Does this seem like the best way to make this work or is there a more streamlined way I could use?

1 Like

That seems pretty good but you should think about what happens when the dialog is over. Do you want the player to be able to run back through the dialog again? They won’t be able to with the current code because dialogStarted, once set to true, will never be set back to false.

1 Like

Ah of course, that makes total sense. So I created

public DialogTrigger dialogTrigger;

in the DialogManager and then dragged my gameobject to it. Then I added to the DisplayNextSentence so the text can begin again:

public void DisplayNextSentence ()
    {
        if(sentences.Count ==0) //if no more sentences
        {
            dialogTrigger.dialogStarted = false;
            EndDialog(); //end the dialog
            return;
        }

        string sentence = sentences.Dequeue(); //otherwise, dequeue the sentences (FIFO order)
        dialogText.text = sentence;
    }

It seems to be working! Does this seem like the correct approach?

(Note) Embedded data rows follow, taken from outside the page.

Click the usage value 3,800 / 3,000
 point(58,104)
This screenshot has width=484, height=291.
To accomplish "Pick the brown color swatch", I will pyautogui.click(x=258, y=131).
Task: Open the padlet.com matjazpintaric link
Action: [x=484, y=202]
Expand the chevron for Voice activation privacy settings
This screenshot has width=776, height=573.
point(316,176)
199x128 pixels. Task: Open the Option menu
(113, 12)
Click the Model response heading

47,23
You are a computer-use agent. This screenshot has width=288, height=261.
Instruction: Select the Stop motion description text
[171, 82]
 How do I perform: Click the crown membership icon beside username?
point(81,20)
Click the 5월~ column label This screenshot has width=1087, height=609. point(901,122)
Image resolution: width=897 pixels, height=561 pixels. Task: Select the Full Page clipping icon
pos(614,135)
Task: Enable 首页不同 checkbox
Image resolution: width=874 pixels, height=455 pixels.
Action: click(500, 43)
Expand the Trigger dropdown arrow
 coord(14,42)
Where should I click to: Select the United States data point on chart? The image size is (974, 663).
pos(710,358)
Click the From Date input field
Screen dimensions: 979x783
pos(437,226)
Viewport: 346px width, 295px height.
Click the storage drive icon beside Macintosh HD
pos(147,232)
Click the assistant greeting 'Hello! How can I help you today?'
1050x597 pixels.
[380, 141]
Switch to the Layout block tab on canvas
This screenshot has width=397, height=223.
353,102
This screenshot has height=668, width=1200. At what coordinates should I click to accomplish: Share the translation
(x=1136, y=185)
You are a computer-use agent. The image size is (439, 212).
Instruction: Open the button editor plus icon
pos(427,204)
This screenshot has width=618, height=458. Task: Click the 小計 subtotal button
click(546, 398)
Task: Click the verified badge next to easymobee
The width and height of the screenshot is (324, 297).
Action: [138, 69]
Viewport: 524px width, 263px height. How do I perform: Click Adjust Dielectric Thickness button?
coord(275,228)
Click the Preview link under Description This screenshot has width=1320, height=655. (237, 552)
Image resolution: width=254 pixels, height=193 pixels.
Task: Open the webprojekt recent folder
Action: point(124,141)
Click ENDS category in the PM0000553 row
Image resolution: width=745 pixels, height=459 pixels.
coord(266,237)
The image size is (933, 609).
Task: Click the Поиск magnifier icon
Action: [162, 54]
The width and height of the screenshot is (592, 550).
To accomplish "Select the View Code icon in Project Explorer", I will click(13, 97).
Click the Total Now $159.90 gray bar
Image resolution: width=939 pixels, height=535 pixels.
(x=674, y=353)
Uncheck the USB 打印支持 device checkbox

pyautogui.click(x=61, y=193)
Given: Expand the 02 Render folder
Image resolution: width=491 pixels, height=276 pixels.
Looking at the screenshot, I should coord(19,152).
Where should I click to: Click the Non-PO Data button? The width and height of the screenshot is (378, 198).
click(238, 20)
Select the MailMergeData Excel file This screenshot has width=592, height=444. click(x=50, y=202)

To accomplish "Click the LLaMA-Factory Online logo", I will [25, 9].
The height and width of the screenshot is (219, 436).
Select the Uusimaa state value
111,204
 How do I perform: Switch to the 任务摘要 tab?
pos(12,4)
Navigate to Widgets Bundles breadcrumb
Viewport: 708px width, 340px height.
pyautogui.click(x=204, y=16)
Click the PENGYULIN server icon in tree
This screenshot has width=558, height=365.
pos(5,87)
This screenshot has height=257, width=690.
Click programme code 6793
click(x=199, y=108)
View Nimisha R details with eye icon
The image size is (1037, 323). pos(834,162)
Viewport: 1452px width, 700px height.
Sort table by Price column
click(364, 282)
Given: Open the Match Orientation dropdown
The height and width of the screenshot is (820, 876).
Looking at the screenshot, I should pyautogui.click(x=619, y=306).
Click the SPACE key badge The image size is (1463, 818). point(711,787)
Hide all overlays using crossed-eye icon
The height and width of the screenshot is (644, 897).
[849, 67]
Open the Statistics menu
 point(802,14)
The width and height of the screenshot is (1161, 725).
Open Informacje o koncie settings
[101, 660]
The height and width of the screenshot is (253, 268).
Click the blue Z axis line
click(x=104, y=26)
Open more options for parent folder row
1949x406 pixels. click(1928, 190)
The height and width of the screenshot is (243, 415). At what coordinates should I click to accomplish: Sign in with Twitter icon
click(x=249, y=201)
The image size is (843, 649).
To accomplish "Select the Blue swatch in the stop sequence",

This will work but I’m not sure it’s the best because now both objects need references to each other. What if you made DisplayNextSentence return a bool variable indicating if the dialog was finished or not? Then you could check that return value in DialogTrigger and set dialogStarted to false if the dialog was finished.

1 Like

Hm, okay so I see what you are saying. That way, we only are referencing from one script to another instead of to each other. However, here is what the scripts look like now: (I have added animations since starting this thread, so ignore that unless its relevant)

using System.Collections;
using System.Collections.Generic;
using UnityEngine;
using UnityEngine.UI;

public class DialogManager : MonoBehaviour
{

    public bool dialogFinished;
    public Text nameText;
    public Text dialogText;

    public Animator animator;
    //create a queue to load sentences in queue order (FIFO)
    private Queue<string> sentences;
   
    // Start is called before the first frame update
    void Start()
    {
        sentences = new Queue<string>();
    }

    public void StartDialog (Dialog dialog)
    {
        animator.SetBool("isOpen", true);
       
        nameText.text = dialog.name;
       
        sentences.Clear(); //clear any sentences in the queue

        foreach (string sentence in dialog.sentences) //for each sentence, enqueue it
        {
            sentences.Enqueue(sentence);
        }

        DisplayNextSentence(); //then run the display method

    }

    public void DisplayNextSentence ()
    {
        if(sentences.Count ==0) //if no more sentences
        {
            dialogFinished = true;
            EndDialog(); //end the dialog
            return;
        }

        string sentence = sentences.Dequeue(); //otherwise, dequeue the sentences (FIFO order)
        dialogText.text = sentence;
    }

    void EndDialog()
    {
        animator.SetBool("isOpen", false);
    }
}

and:

using System.Collections;
using System.Collections.Generic;
using UnityEngine;

public class DialogTrigger : MonoBehaviour
{
    // Put this on an object that will trigger dialog (NPC, button, etc)
    public DialogManager dialogManager;
    public bool canActivate = true;
    public bool dialogStarted = false;


    private void Update()
    {
       if(canActivate && Input.GetKeyDown("space"))
            if(!dialogManager.dialogFinished)
            {
                ContinueDialog();
            }
            else
            {
                BeginDialog();
            }
    }
    public void BeginDialog()
    {
        dialogManager.dialogFinished = false;
        FindObjectOfType<DialogManager>().StartDialog(dialog);
    }

    public void ContinueDialog()
    {
       
        FindObjectOfType<DialogManager>().DisplayNextSentence();
    }
}

However, I now get the error: Assets\Scripts\DialogTrigger.cs(28,55): error CS0103: The name ‘dialog’ does not exist in the current context

I’m not sure why this is happening, when it was fine before. Did I mess something up without realizing it?